ついでに『母親は50歳を過ぎてから調香にはまり、調香師になった』と書いてある。素敵な旦那さまの稼ぎがあるから出来る事なのでは?という、貧乏人の僻みのような感情が湧いてしまった。

コウモリの方が読んでいてワクワクして『外に出てコウモリを探そうかな』という気分になったのに対して、キリンはモヤモヤして『キリンを見に動物園へ』とは思わなかった。むしろ、金の力ってすごいなと言う感想を持ってしまった。

動物園でキリンを見ても、死んだら東京近郊で解剖されるんだな……と思いながら、これから見てしまいそうである。
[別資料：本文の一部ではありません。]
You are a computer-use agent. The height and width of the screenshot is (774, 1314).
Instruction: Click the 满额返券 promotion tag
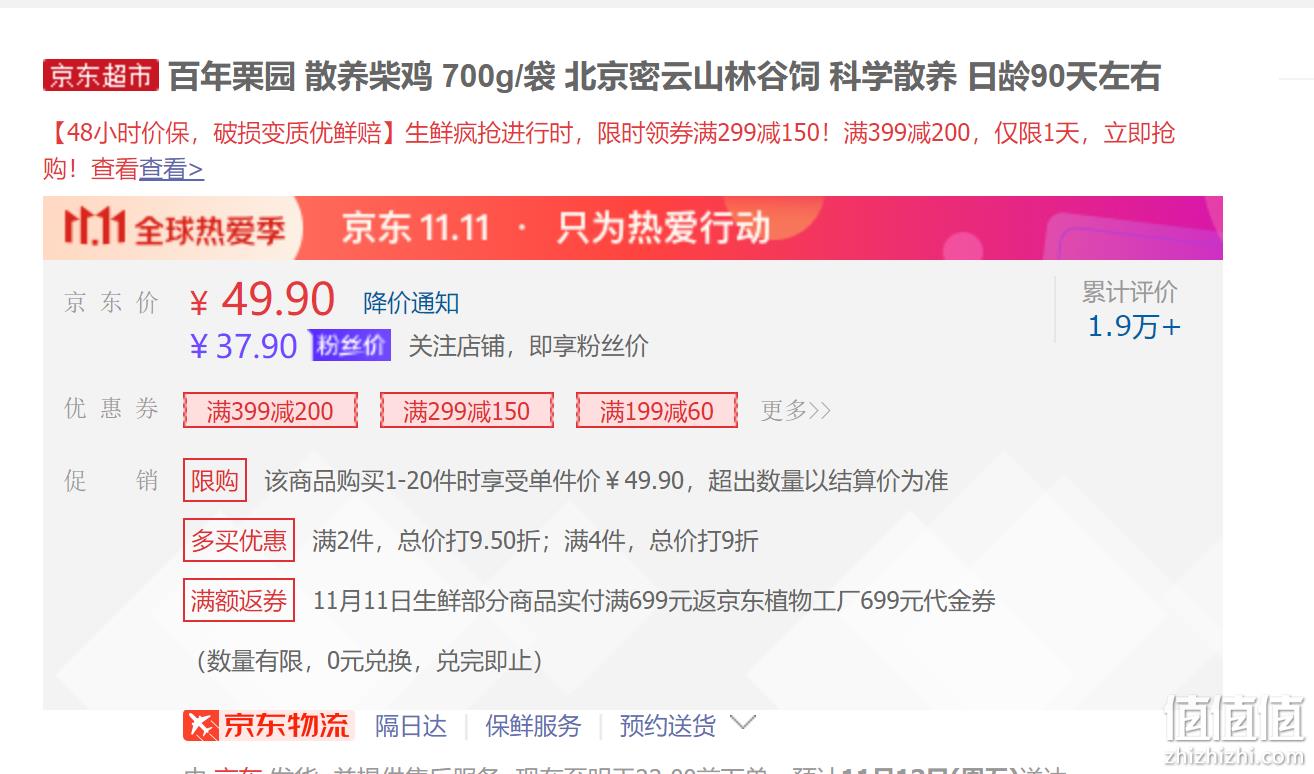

そんな本だった。ついでに解剖されるのは様々な動物という事なので、動物園や水族館に行ったら次からは『これが死んだら解剖……』と思いながら見る事になりそうだ。


解剖自体には嫌悪も何もないが、そんな気持ちで動物を見たいとは思わない。

子供に夢を持たせるにはいい話。だけど、内容が子どもには難しい気がする。研究者の努力の話として読ませるものなのかもしれない。



::追記::
色々書いたけど、この後にテレビでキリンの人を見てしまってからTwitterでも見かけてフォローしてしまった。
研究者の努力のあれこれはどうでもいいけど、動物の話は嫌いではない。